It has been about a month since the last earnings report for Aon (AON). Shares have lost about 3.5% in that time frame, underperforming the S&P 500.
Will the recent negative trend continue leading up to its next earnings release, or is Aon due for a breakout? Before we dive into how investors and analysts have reacted as of late, let's take a quick look at its most recent earnings report in order to get a better handle on the important drivers.
Aon's Q2 Earnings Beat Estimates, Revenues Down Y/Y
Aon’s second-quarter 2020 operating earnings of $1.96 per share, which surpassed the Zacks Consensus Estimate by 2.1%. Further, the bottom line improved 5% year over year on the back of reduced operating expenses, partially offset by lower revenues.
However, total revenues plunged 4% year over year to $2.5 billion, which included a decline of 1% in organic revenues. The top line also missed the consensus mark by 1.6%. The downside was primarily due to increased pressure on the company’s more discretionary parts of the business attributable to the COVID-19 pandemic, partly offset by solid new business generation in Reinsurance Solutions.
Operating margin grew 800 basis points (bps) to 23.8% and operating margin, adjusted for certain items, expanded 240 bps to 26.8%.
Total operating expenses in the second quarter declined 13% year over year to $1.9 billion, primarily owing to reduced restructuring charges, favorable impact from foreign currency translation, and the temporary reduction and deferral of certain discretionary expenses related to COVID-19.
Organic Revenue Catalysts
Commercial Risk Solutions: Organic revenues inched up 1% year over year on the back of strong growth across every major geographies, highlighted by double-digit growth in Latin America and Asia, primarily driven by solid retention and management of the renewal book portfolio. The segment reported a year-over-year decline of 4% in total revenues to $1.1 billion.
Reinsurance Solutions: Organic revenues improved 9%, driven by growth in facultative placements and new business generation. Moreover, total revenues for the segment improved 7% year over year to $448 million.
Retirement Solutions: Organic revenues slid 1% year over year. The results were impacted by continued pressure on the company’s more discretionary parts of the business due to the pandemic, mainly in Human Capital for rewards and assessment services. However, the results were partially offset by a solid rise in investments. Further, total revenues decreased 6% year over year to $393 million.
Health Solutions: Organic revenues plunged 18% year over year, primarily due to adverse annualized impact of lower employment levels and reduced renewals on account of the pandemic and continued pressure on the company’s more discretionary parts of the business. Revenues from this segment declined 19% year over year to $258 million.
Data & Analytic Services: Organic revenues fell 8% year over year due to reduction in travel and events practice globally. Revenues slid 4% year over year to $274 million.
In the first half of 2020, the company’s cash flow from operations soared 238% from the first half of 2019 to $1.2 billion. Moreover, the company’s free cash flow $1.1 billion, which skyrocketed 343% from the first half of 2019. This upside can be attributed to increase in cash flow from operations.

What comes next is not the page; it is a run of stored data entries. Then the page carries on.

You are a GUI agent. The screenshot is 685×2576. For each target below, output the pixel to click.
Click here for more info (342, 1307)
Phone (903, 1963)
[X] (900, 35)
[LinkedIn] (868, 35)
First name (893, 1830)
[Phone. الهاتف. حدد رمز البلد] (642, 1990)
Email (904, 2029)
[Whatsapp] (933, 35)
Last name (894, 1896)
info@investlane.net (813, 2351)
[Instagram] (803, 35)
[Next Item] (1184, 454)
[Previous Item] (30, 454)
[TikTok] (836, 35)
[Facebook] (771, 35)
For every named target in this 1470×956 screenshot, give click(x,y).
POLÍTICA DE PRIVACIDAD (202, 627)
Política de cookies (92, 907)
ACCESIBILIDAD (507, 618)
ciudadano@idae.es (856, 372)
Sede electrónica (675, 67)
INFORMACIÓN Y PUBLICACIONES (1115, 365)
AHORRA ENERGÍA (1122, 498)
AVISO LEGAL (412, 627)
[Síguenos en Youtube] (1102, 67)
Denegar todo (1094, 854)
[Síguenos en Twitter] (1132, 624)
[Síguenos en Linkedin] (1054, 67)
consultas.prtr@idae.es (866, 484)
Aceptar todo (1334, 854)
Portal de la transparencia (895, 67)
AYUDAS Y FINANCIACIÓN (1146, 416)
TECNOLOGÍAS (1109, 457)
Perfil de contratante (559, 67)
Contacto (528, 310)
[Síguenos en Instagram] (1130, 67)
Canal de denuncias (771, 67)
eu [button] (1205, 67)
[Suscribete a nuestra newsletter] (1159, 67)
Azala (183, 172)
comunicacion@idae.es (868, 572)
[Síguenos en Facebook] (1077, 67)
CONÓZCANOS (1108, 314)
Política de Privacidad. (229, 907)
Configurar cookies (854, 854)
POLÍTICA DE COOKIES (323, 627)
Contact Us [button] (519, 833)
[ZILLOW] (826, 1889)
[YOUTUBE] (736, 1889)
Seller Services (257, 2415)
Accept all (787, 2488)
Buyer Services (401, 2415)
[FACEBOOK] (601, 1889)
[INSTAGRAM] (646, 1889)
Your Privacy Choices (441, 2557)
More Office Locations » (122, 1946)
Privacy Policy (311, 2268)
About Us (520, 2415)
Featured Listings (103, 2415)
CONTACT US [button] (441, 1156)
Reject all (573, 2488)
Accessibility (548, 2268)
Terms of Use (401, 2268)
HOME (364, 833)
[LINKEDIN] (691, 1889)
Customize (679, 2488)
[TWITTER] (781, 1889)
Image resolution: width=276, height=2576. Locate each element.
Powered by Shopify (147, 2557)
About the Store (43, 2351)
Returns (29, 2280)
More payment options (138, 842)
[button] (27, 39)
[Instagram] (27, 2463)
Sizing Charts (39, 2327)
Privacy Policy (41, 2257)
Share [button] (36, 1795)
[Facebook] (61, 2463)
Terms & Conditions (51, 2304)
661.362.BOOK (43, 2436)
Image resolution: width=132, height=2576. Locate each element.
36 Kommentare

The company exited the second quarter with cash and cash equivalents of $757 million, down 4.2% from the level at 2019 end. As of Jun 30, 2020, Aon had total assets worth $32 billion, up 8.8% from the level on Dec 31, 2019.
As of Jun 30, 2020, long-term debt stands at $7.2 billion, increasing 9.1% from the level at 2019 end.
How Have Estimates Been Moving Since Then?
In the past month, investors have witnessed a downward trend in estimates revision.
At this time, Aon has a nice Growth Score of B, though it is lagging a lot on the Momentum Score front with a D. Following the exact same course, the stock was allocated a grade of D on the value side, putting it in the bottom 40% for this investment strategy.
Overall, the stock has an aggregate VGM Score of C. If you aren't focused on one strategy, this score is the one you should be interested in.
Estimates have been broadly trending downward for the stock, and the magnitude of these revisions indicates a downward shift. Notably, Aon has a Zacks Rank #3 (Hold). We expect an in-line return from the stock in the next few months.